### Exercise description:
In the lines below, swap "Identify" for "Pinpoint" wherever it appears, leaving everything else the same.

(Rows from a dataset)
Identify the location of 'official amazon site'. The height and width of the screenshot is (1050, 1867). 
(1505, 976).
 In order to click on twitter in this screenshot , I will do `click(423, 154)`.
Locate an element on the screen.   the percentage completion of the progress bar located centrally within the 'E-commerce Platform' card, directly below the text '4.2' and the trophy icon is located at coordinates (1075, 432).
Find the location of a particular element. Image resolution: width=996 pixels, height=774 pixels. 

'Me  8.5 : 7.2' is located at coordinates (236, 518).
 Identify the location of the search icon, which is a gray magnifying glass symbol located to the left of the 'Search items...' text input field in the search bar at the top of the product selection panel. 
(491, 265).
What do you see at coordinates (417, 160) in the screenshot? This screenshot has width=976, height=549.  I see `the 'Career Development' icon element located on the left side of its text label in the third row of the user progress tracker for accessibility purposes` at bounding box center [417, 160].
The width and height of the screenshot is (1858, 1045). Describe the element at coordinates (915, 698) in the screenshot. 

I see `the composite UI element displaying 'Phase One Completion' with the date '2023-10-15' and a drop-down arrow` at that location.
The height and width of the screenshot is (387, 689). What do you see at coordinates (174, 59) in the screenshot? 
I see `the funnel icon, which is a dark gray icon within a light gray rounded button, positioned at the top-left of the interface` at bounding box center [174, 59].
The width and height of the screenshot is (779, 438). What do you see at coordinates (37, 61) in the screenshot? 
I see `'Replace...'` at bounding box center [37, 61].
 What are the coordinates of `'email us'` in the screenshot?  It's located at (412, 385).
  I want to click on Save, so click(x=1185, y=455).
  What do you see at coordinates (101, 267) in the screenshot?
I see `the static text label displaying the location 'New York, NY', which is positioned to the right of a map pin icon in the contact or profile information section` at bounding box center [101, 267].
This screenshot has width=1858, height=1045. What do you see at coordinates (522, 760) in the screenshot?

### Complete output:
Pinpoint the location of 'official amazon site'. The height and width of the screenshot is (1050, 1867). 
(1505, 976).
 In order to click on twitter in this screenshot , I will do `click(423, 154)`.
Locate an element on the screen.   the percentage completion of the progress bar located centrally within the 'E-commerce Platform' card, directly below the text '4.2' and the trophy icon is located at coordinates (1075, 432).
Find the location of a particular element. Image resolution: width=996 pixels, height=774 pixels. 

'Me  8.5 : 7.2' is located at coordinates (236, 518).
 Pinpoint the location of the search icon, which is a gray magnifying glass symbol located to the left of the 'Search items...' text input field in the search bar at the top of the product selection panel. 
(491, 265).
What do you see at coordinates (417, 160) in the screenshot? This screenshot has width=976, height=549.  I see `the 'Career Development' icon element located on the left side of its text label in the third row of the user progress tracker for accessibility purposes` at bounding box center [417, 160].
The width and height of the screenshot is (1858, 1045). Describe the element at coordinates (915, 698) in the screenshot. 

I see `the composite UI element displaying 'Phase One Completion' with the date '2023-10-15' and a drop-down arrow` at that location.
The height and width of the screenshot is (387, 689). What do you see at coordinates (174, 59) in the screenshot? 
I see `the funnel icon, which is a dark gray icon within a light gray rounded button, positioned at the top-left of the interface` at bounding box center [174, 59].
The width and height of the screenshot is (779, 438). What do you see at coordinates (37, 61) in the screenshot? 
I see `'Replace...'` at bounding box center [37, 61].
 What are the coordinates of `'email us'` in the screenshot?  It's located at (412, 385).
  I want to click on Save, so click(x=1185, y=455).
  What do you see at coordinates (101, 267) in the screenshot?
I see `the static text label displaying the location 'New York, NY', which is positioned to the right of a map pin icon in the contact or profile information section` at bounding box center [101, 267].
This screenshot has width=1858, height=1045. What do you see at coordinates (522, 760) in the screenshot?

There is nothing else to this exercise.